Are Indian stock markets have moved up quite a bit in last few months. Not only in absolute sense, i.e. index levels but also in terms of valuations.
Last I checked, the bellwether Nifty50 was trading at a PE of 24. And such high PE levels are known to cause losses in medium term. Here is a solid proof.
But don’t jump to any conclusion here.
The Indian stock markets are overvalued right now, no doubt. But there are few other things that should be kept in mind too.
t is increasingly becoming evident that the average investor has got back his interest in stock markets. And when that happens, it can have negative impact on near term returns.
But jokes apart, almost everything seems to be going in favor of markets – low oil prices, good monsoons, chances of lower interest rates, passage of GST bill, FII inflows, etc.
Average investor fears missing out on big returns and want to join the market action.
Unlisted companies are using this FOMO (Fear Of Missing Out) syndrome to come out with their[Always] Overpriced IPOs (which is not abnormal – IPOs always come in rising markets). Then AMCs are celebrating SIPs like festivals. But credit should be given to them as SIP is indeed the best way for retail investors to create long term wealth from stock markets.
Also, there is a lot of consensus about almost everything that is being said with a positive bias.
Everybody seems to be under the impression that its easy to make money in stocks. Apply for and IPO and Yo! – guaranteed listing gains! Even my wife was asking me one of these days to buy hersomething ‘golden’ as she recognized the dominance of green color in my portfolio.
Lets come back to the PE discussion for a moment. I told you that Nifty50 PE is above 24. Have a look at this graph:
This is a graph where I have plotted actual Nifty level (blue line) and hypothetical Nifty levels at PE24 (red line) and PE12 (green line).
If you observe carefully, the blue line seems to bounce off whenever it is about to touch either the red or the green line (bounce points highlighted by red and green circles).
Also, if you notice that big red arrow – that is our markets now. We are once again flirting with PE24 levels. So danger lights are on.
I know, this graph makes me look like someone trying to use technical analysis to draw out fundamental conclusions. But it is clearly evident.
Chances of markets sustaining above very high PEs is very low. There is always a reversion towards the mean (i.e. lower PEs in this case).
But don’t think that this should be the only criteria to assess market valuations. Also, simply basing your individual stock buy/sell decisions on broader market indicators is wrong. Its infact criminal!
But you need to be aware of what is happening in markets. And tracking few of these indicators (like I do in State of India Stock Markets every month) can be quote helpful. Atleast you are not taking decisions blindly.
High PE is No Guarantee of Stock Market Crash!
Yes. Just because markets have a high PE doesn’t mean that markets will crash.
PE Ratio = Price / Earnings
So if price (index level) remains same and earnings increase, the PE will naturally come down – i.e. valuations can come down even without price correction.

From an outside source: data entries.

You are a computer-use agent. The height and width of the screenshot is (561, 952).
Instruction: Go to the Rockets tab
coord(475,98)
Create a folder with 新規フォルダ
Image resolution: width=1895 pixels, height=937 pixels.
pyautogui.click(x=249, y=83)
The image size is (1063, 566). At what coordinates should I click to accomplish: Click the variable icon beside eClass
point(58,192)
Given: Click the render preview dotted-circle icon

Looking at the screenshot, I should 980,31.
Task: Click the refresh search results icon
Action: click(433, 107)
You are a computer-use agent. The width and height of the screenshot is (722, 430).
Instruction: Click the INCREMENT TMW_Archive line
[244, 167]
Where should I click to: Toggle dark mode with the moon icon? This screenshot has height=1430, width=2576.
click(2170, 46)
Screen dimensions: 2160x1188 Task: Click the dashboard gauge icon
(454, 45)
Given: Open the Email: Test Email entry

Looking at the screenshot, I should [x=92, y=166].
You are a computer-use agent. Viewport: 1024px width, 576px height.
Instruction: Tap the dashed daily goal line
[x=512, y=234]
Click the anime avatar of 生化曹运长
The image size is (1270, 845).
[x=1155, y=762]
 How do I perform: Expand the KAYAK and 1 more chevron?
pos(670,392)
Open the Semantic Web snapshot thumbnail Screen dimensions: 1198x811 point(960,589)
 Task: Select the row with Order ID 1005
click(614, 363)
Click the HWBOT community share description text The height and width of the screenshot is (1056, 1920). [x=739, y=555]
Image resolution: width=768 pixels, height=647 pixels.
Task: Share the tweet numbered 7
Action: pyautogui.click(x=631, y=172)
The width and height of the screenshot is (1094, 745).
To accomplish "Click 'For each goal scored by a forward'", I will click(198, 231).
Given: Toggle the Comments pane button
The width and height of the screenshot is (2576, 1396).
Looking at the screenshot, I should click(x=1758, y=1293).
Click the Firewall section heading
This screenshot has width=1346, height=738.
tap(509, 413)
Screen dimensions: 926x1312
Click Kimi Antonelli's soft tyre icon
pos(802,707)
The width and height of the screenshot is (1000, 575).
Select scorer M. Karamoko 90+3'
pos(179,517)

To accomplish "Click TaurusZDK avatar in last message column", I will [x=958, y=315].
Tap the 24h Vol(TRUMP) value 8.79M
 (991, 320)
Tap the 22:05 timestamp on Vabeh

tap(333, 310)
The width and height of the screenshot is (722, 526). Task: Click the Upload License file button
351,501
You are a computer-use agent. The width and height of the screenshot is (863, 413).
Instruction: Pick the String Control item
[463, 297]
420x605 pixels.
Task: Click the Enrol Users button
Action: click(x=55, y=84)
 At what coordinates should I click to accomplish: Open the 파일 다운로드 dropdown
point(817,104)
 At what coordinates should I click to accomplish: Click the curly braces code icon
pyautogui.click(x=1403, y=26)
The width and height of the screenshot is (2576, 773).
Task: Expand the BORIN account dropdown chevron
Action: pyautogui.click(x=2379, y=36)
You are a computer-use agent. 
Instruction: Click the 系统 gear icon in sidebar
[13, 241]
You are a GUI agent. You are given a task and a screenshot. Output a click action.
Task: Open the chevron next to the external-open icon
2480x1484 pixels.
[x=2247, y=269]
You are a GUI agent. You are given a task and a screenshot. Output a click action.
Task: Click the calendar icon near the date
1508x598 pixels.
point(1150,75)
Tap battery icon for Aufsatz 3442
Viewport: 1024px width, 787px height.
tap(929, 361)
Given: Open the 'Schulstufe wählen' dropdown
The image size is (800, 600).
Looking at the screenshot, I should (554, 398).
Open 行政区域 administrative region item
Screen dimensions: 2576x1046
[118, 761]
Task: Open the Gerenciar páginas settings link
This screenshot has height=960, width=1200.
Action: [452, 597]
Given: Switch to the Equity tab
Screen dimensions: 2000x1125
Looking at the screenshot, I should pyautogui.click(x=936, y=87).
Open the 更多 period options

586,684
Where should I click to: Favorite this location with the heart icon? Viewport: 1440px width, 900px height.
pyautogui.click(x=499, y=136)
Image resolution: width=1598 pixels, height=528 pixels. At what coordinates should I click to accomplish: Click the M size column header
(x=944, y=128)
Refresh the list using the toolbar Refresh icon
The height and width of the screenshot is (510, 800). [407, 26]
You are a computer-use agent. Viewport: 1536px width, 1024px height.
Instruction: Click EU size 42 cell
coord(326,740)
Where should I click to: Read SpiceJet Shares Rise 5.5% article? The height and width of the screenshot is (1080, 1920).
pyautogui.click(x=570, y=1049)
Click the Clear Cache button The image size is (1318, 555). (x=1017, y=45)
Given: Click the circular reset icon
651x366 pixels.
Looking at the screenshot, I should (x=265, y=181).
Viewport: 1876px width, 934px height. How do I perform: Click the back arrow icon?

Talking of earnings (of all companies that are part of index), it is worth asking how are these companies doing on earning front? Or what are the projections for near term.
Most people expect and believe that earnings will improve going forward. One of the reasons being given is that the groundwork done by government in last two years has set the stage for revival. Then banks NPA mess will finally be over and interest rates will fall and this and that and what not….
So if earning do indeed improve, the markets will become reasonably valued without even a correction.
But if earning do not improve and given that valuations (expectations) are already very high currently, we cannot rule out a correction – small or large, I don’t know.
A fall of even 10% in short term is not rare. I personally will welcome such a fall if any.
But markets have this uncanny habit of doing what nobody expects them to. There won’t be any correction when most people are talking about it. But the correction (or crash) will take place when most people aren’t expecting it.
As of now, the general perception is that near-term future is bright. So if markets were to surprise this general perception, it should fall. Now I think that Indian stock markets are overvalued in general (driven by hope that earnings will improve) and a correction here will be healthy. So if markets were to surprise me instead, they would ignore me and continue rising. My bad luck then.
But don’t forget that a good part of the recent upmove is fueled by FII money. And they can very quickly move in or out of the market – driven by news or other factors. So an abrupt fall in our markets, if FIIs decide that ‘enough is enough’ should not come as a big surprise.